21 Diese Formulierungen drücken allerdings nur die dem Grundsatz der Freizügigkeit der Arbeitnehmer selbst innewohnende Einschränkung aus, daß die Vorteile, die das Gemeinschaftsrecht mit dieser Freiheit gewährt, nur von Personen in Anspruch genommen werden können, die eine Tätigkeit im Lohn- oder Gehaltsverhältnis wirklich ausüben oder ernsthaft ausüben wollen.
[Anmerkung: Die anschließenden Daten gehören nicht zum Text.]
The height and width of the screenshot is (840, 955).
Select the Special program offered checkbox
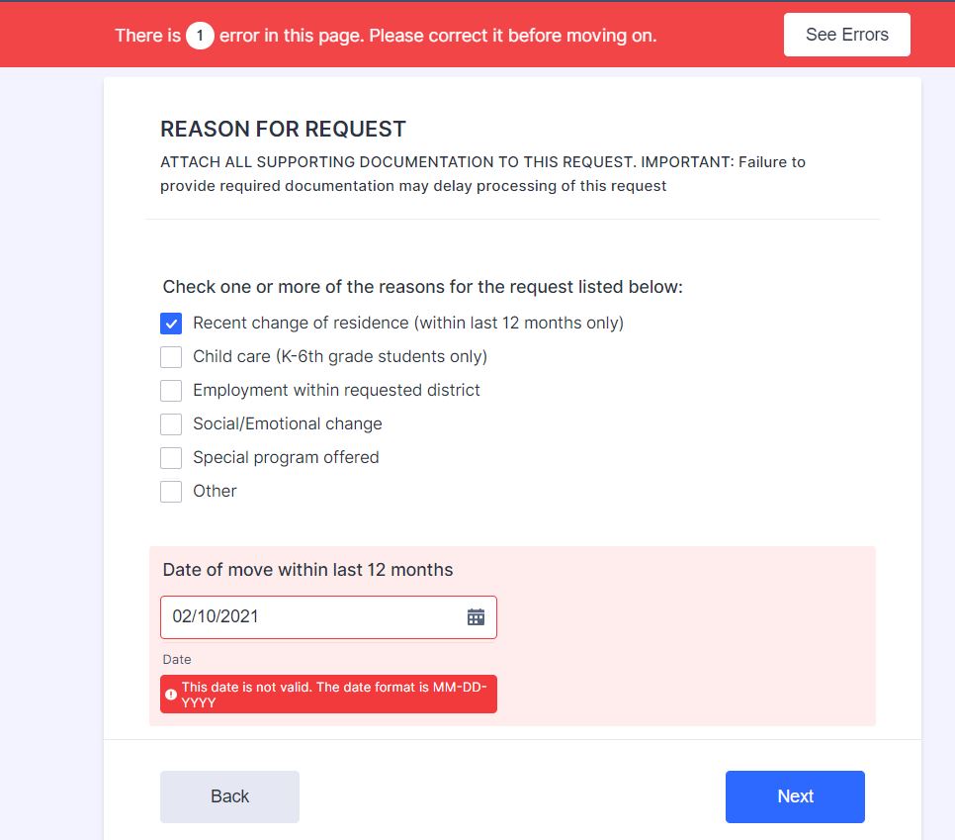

Sie bedeuten jedoch nicht, daß die Inanspruchnahme dieser Freiheit davon abhängig gemacht werden dürfte, welche Ziele ein Angehöriger eines Mitgliedstaats mit seinem Wunsch, in das Hoheitsgebiet eines anderen Mitgliedstaats einzureisen oder sich dort aufzuhalten, verfolgt, wenn er dort nur eine Tätigkeit, die den vorstehend dargelegten Kriterien entspricht, das heißt eine echte Tätigkeit im Lohn- oder Gehaltsverhältnis tatsächlich ausübt oder ausüben will.
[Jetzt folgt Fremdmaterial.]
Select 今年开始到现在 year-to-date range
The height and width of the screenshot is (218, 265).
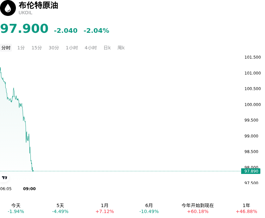[x=198, y=208]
22 Ist diese Voraussetzung erfüllt, so sind die Absichten, die den Arbeitnehmer möglicherweise dazu veranlaßt haben, in dem betreffenden Mitgliedstaat Arbeit zu suchen, belanglos und dürfen nicht berücksichtigt werden.
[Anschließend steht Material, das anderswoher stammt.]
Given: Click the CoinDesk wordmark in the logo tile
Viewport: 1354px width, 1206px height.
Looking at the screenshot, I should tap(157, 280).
23 Die dritte Frage des Raad von State ist also dahin zu beantworten, daß die Absichten, die einen Arbeitnehmer aus einem Mitgliedstaat möglicherweise dazu veranlaßt haben, in einem anderen Mitgliedstaat Arbeit zu suchen, hinsichtlich seines Rechts auf Einreise in das Hoheitsgebiet des letztgenannten Staates und auf Aufenthalt in diesem Gebiet belanglos sind, wenn er dort tatsächlich eine echte Tätigkeit ausübt oder ausüben will.
Kosten
Die Auslagen der niederländischen, der dänischen, der französischen und der italienischen Regierung sowie der Kommission, die Erklärungen vor dem Gerichtshof abgegeben haben, sind nicht erstattungsfähig. Für die Parteien des Ausgangsverfahrens ist das Verfahren vor dem Gerichtshof ein Zwischenstreit in dem vor dem vorlegenden Gericht anhängigen Rechtsstreit. Die Kostenentscheidung ist daher Sache dieses Gerichts.
Aus diesen Gründen
hat
DER GERICHTSHOF
auf die ihm von der Streitsachenabteilung des niederländischen Raad van State mit Zwischenurteil vom 28. November 1980 vorgelegten Fragen für Recht erkannt:
1. Unter die gemeinschaftsrechtlichen Vorschriften über die Freizügigkeit der Arbeitnehmer fällt auch ein Angehöriger eines Mitgliedstaats, der im Hoheitsgebiet eines anderen Mitgliedstaats eine Tätigkeit im Lohn- und Gehaltsverhältnis ausübt, mit der er weniger verdient, als im letztgenannten Staat als Existenzminimum angesehen wird. Dabei kommt es nicht darauf an, ob er die Einkünfte aus seiner Tätigkeit im Lohn- oder Gehaltsverhältnis durch andere Einkünfte bis zu diesem Minimum ergänzt oder sich mit Existenzgrundlagen begnügt, die darunter liegen. Voraussetzung ist jedoch, daß er tatsächlich eine echte Tätigkeit im Lohn- oder Gehaltsverhältnis ausübt.
2. Die Absichten, die einen Arbeitnehmer aus einem Mitgliedstaat möglicherweise dazu veranlaßt haben, in einem anderen Mitgliedstaat Arbeit zu suchen, sind hinsichtlich seines Rechts auf Einreise in das Hoheitsgebiet des letztgenannten Staates und auf Aufenthalt in diesem Gebiet belanglos, wenn er dort tatsächlich eine echte Tätigkeit ausübt oder ausüben will.